Frances Dewing, previously an exec at Concentric, co-founded Rubica with Roderick Jones, a cybersecurity expert and former colleague at Concentric. The company has raised more than $13 million from both angel investors and venture capital firms.

What’s your secret sauce?

Rubica CEO Frances Dewing: “Our people, and our inclusive culture. We’ve created an environment where people can trust each other and take risks and challenge the status quo. Rubica is a place of comradery where people are empowered to bring their multifaceted talents. We have cyber analysts who are also talented artists, software engineers with law degrees, and security professionals with creative writing skills.

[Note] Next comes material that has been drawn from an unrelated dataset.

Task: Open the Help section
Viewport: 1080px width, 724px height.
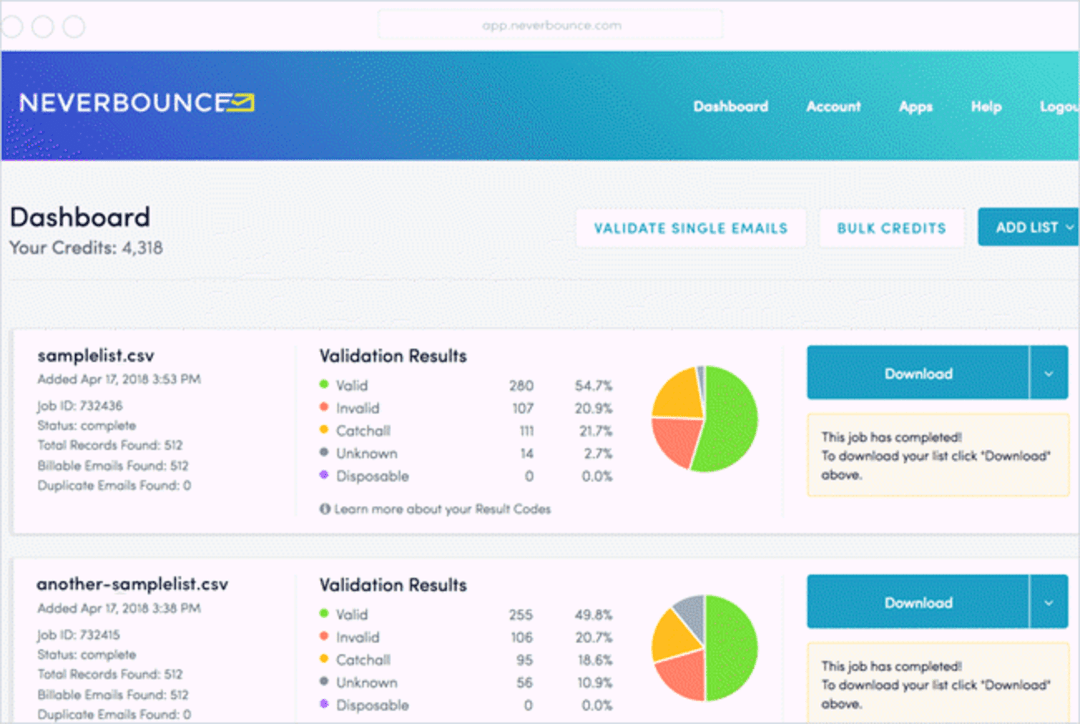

This collective creativity and diverse intelligence is the engine of our scrappy, innovative, mission-driven team.”

What are one or two pieces of advice for other entrepreneurs?

Dewing: “Be genuine. Be honest and transparent with your team. It builds trust – and trust is crucial on the rollercoaster ride of startups! The Rubica team knows that we are in this together, and that I will not abandon them or leave them in the dark. I’m honest about what’s working and what’s not, and we take the wins and losses together. When people know you mean it, and you’re all in, then they are too.

Hire people that aren’t like you. Surround yourself with smart people that fill in your weaknesses. Intentionally look for people that are different or better than you in some way. This requires putting ego aside, but that’s what will allow you to build a winning team.”

Sana Biotechnology

Sana Biotechnology CEO Steve Harr. (Sana Photo)

Former Juno Therapeutics executives Hans Bishop and Steve Harr are behind Sana Biotechnology, a stealthy startup focused on cell therapy, gene therapy and gene editing.

Backed by ARCH Venture Partners, Flagship Pioneering and F-Prime Capital Partners, the company has an experienced leadership team that previously co-founded Juno, another Seattle biotech startup that was sold to Celgene last year for $9 billion. Sana is reportedly working on a Series A funding round with the goal of raising between $800 million and $1 billion, according to Axios.

What’s your secret sauce?

Sana CEO Steve Harr: “Sana focuses on the most challenging issues in understanding how to engineer biology to make important medicines. This vision and willingness to tackle big problems has attracted a unique and talented group of people, who are Sana’s secret sauce.”

What are one or two pieces of advice for other entrepreneurs?

Harr: “Companies are a combination of people, technology/opportunity, and capital. Great people attract great people. Great people attract and develop great technologies. Great people find great capital. Surround yourself with great people!”